Some landmark moments happened in July for women seeking leadership positions in religious organizations. From gaining the right to become bishops in the Church of England to leading the Council of Christian Colleges and Universities, women reached new heights within faith communities.
The advancements were celebrated as signs of growing commitment to gender equality in religious groups, but they also highlighted how polarizing the issue of female leadership continues to be.
Although women have been ordained in the Church of England since 1994, The New York Times reported that traditionalists resisted their ascension into the office of bishop on theological grounds. The Church of England's vote mid-month to allow women bishops represented an end to "years of deadlock and division."
"At times the issue became so divisive that there were fears that groups might break away if they lost the argument, either to align with the Roman Catholic Church or with evangelical African churches," the Times article said.
Anglicanism continues to be globally divided on the issue of women's ordination, which threatens the denomination's stability. Although the Church of England's decision met with wide support in the United States, Australia, Canada and New Zealand, where women could already hold the office, "some Anglican churches in developing countries do not even ordain women as priests," the Times reported.
Less controversial was CCCU's election of Shirley Hoogstra, its first woman president, although it still represented a big change for the male-dominated organization: "Approximately 9 of its 175 members institutions are currently led by women," Christianity Today reported.
Hoogstra formerly served as the vice president for student life at Calvin College in Grand Rapids, Michigan. Calvin's student newspaper, Chimes, reported that she was "the first woman to serve as a cabinet member" at the college.

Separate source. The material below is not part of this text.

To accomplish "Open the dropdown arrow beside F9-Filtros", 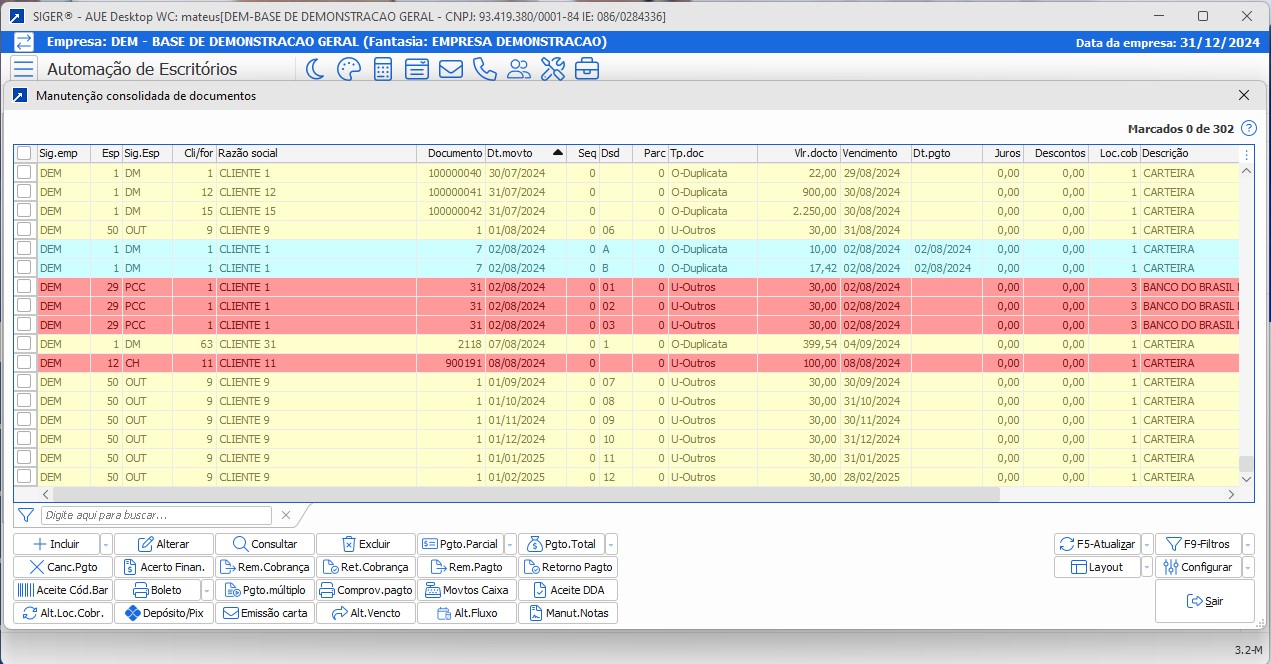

CCCU is a Washington, D.C.-based organization that supports the work of Christian academic institutions. Many of its member schools were part of a recent study done on women leadership at evangelical nonprofits.
The study concluded that "when it comes to women in leadership positions, evangelical nonprofits lag behind their secular counterparts," Christianity Today reported.

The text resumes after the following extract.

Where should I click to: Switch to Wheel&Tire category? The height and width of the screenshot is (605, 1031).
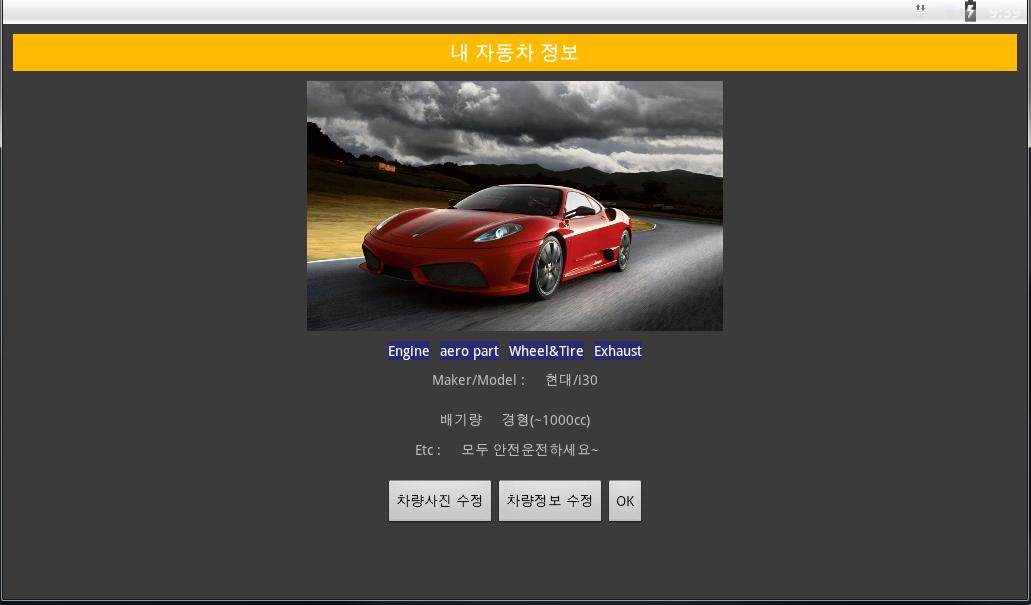[x=546, y=351]
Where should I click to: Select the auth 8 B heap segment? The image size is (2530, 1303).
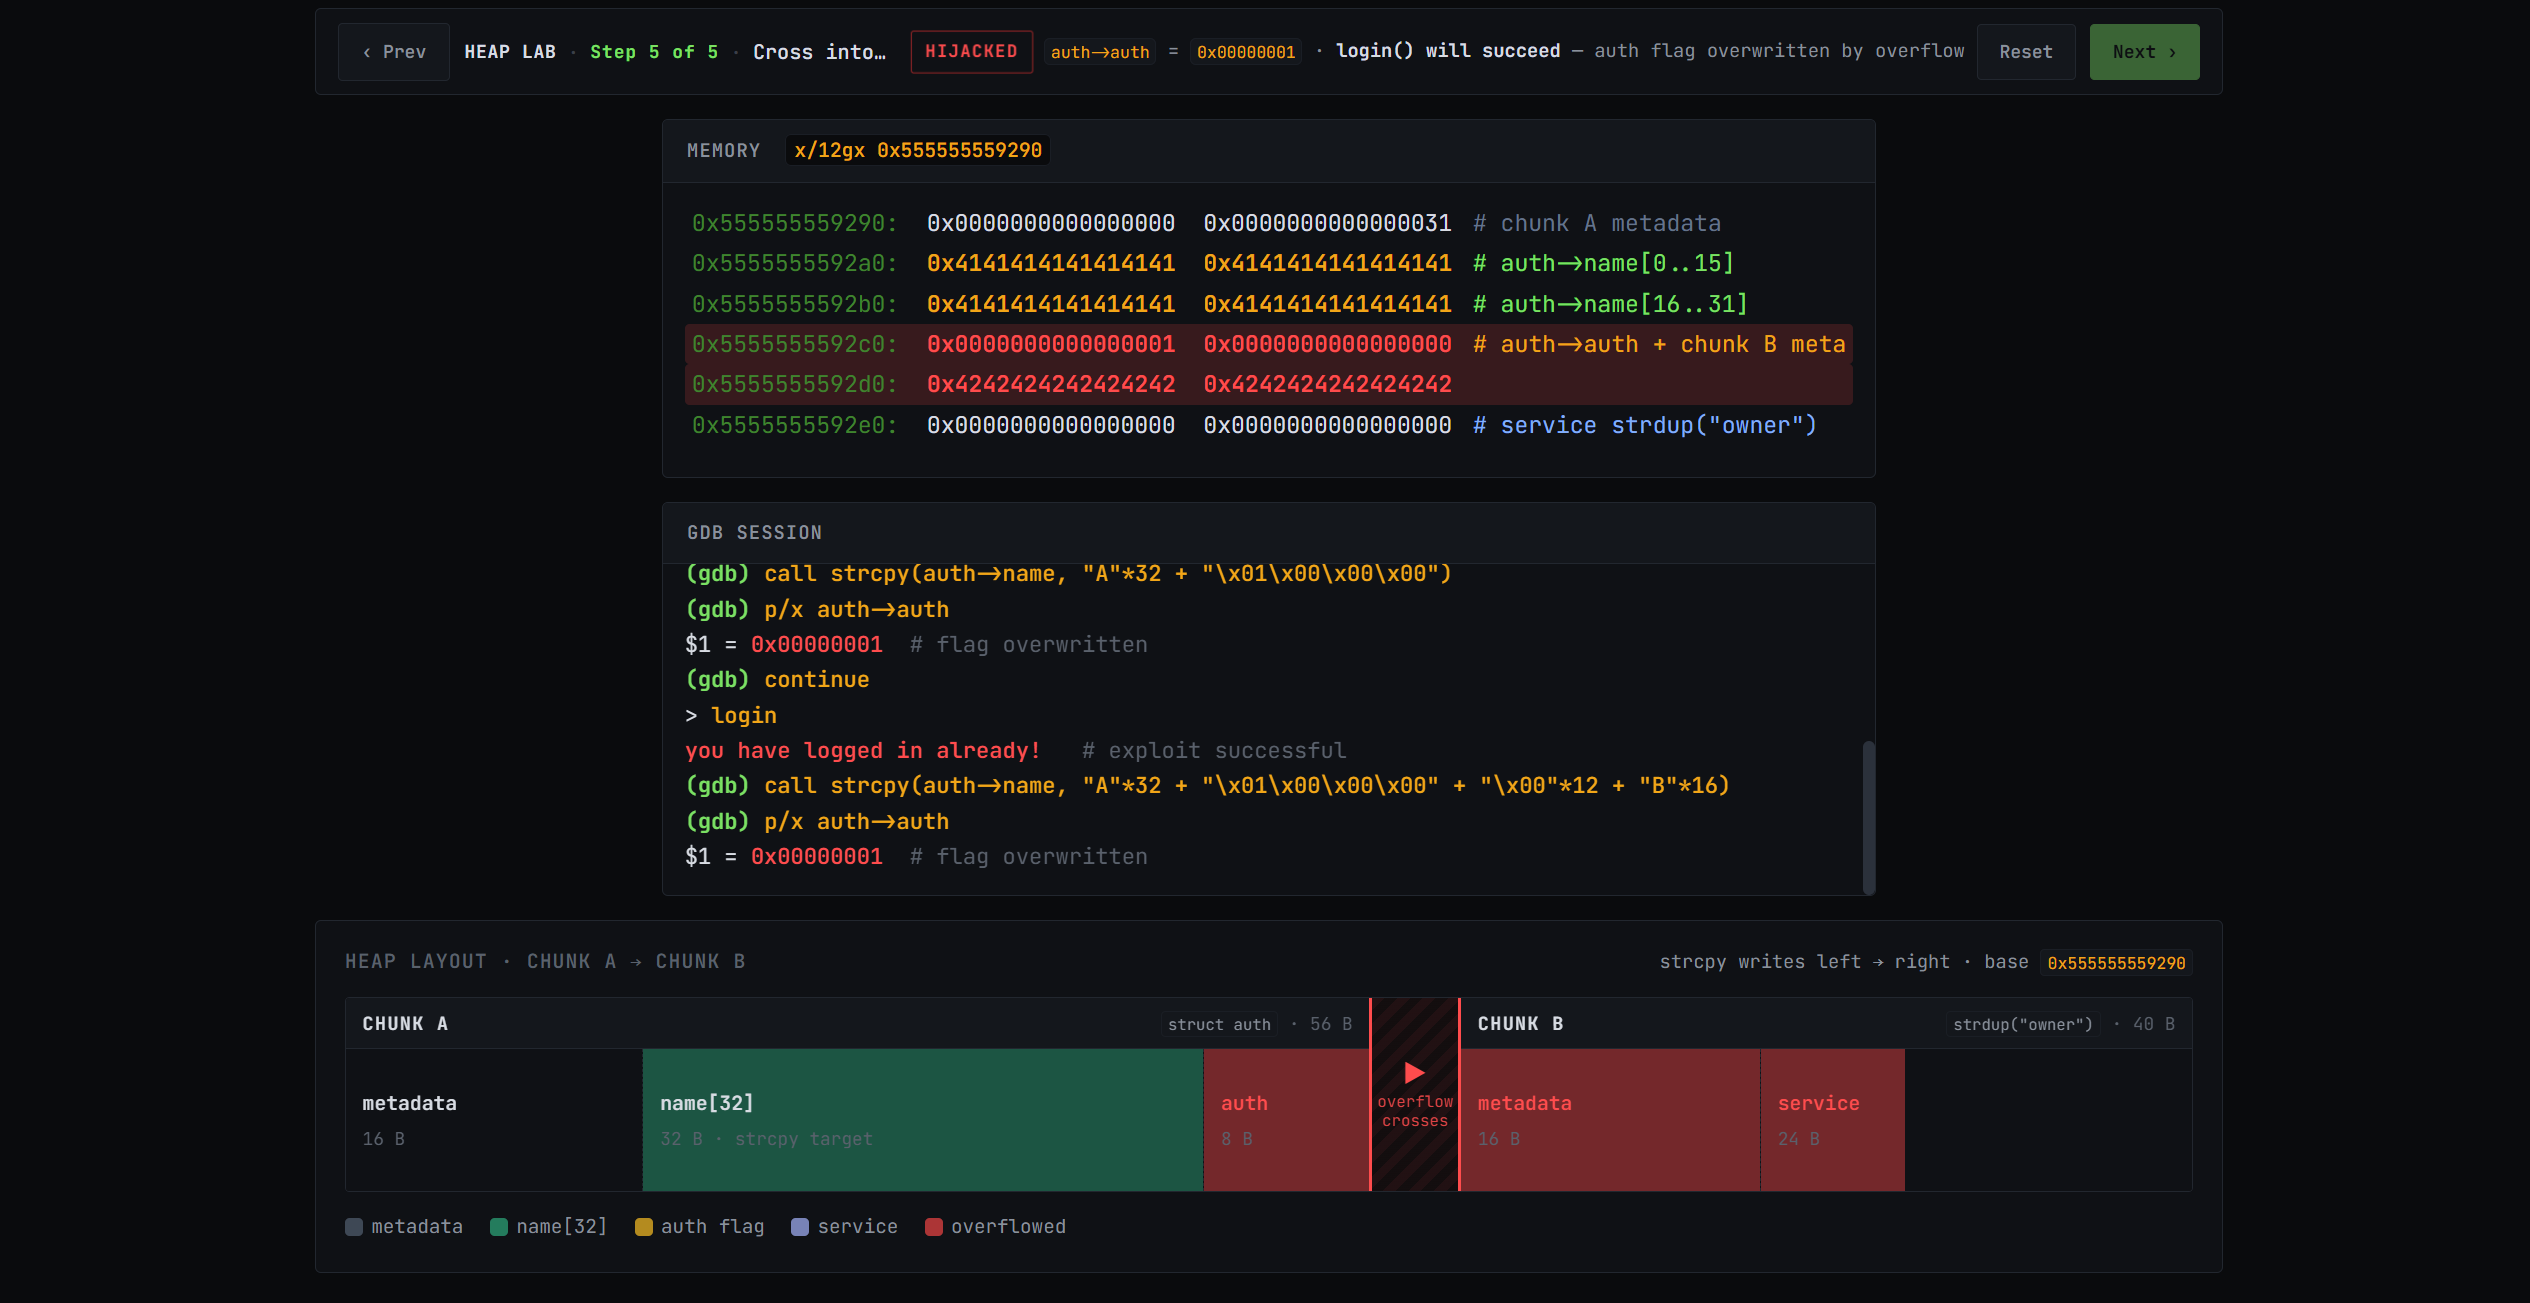(x=1285, y=1119)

"This isn't just about the people in top leadership positions — this is about those who are the top paid leaders, and it's true about the board," wrote one of the study's organizers, Amy Reynolds, for Patheos.
The Women in Leadership study found that of the 1,300 nonprofits analyzed, 16 percent of the top leaders, 21 percent of the boards and 23 percent of the highest paid employees are female. In the nonprofit world as a whole, women make up 43 percent of board members and 40 percent of CEOs.
A recent Religion News Service article on single moms who serve as ministers addressed the ongoing debate about women who divide their time between motherhood and leadership positions.
"There's nothing that points up the traditional conflicts that religious groups have put forward between ordination and womanhood than motherhood," said Ann D. Braude to RNS. "Traditionally, motherhood by Christians and others was viewed as a vocation, and you can only have one vocation: You could have the ministry or motherhood as a vocation, but not both."